◆ What is expected ◆
Once you find the line below that has "Instruction: Click the Remove all arrow icon", output it and every line after it exactly, stopping after the line that has "Enter fullscreen mode on the video", with no pictures.

◆ Exercise material ◆
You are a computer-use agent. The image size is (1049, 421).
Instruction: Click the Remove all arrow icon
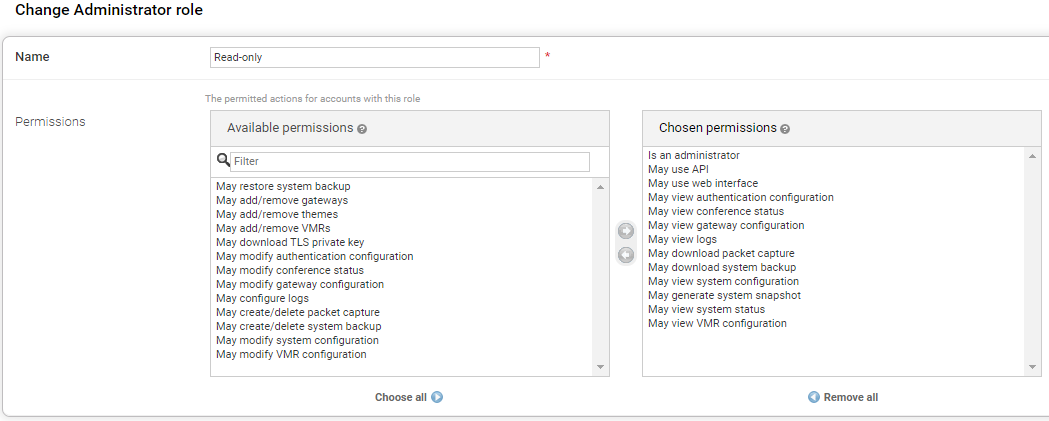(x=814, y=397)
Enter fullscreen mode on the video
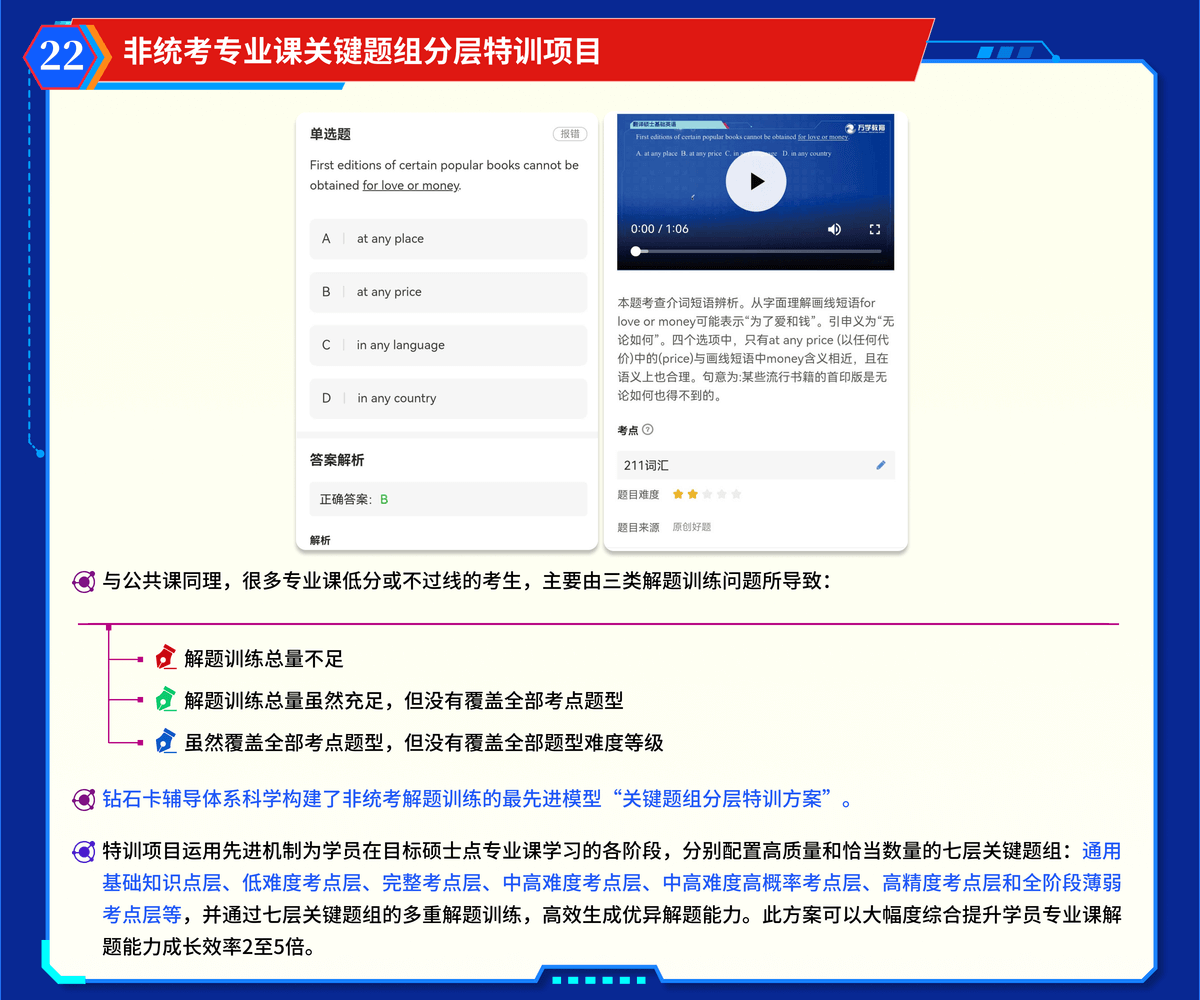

* * *

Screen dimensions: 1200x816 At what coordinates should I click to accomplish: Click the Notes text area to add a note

◆ Output for this task ◆
Instruction: Click the Remove all arrow icon
(x=814, y=397)
Enter fullscreen mode on the video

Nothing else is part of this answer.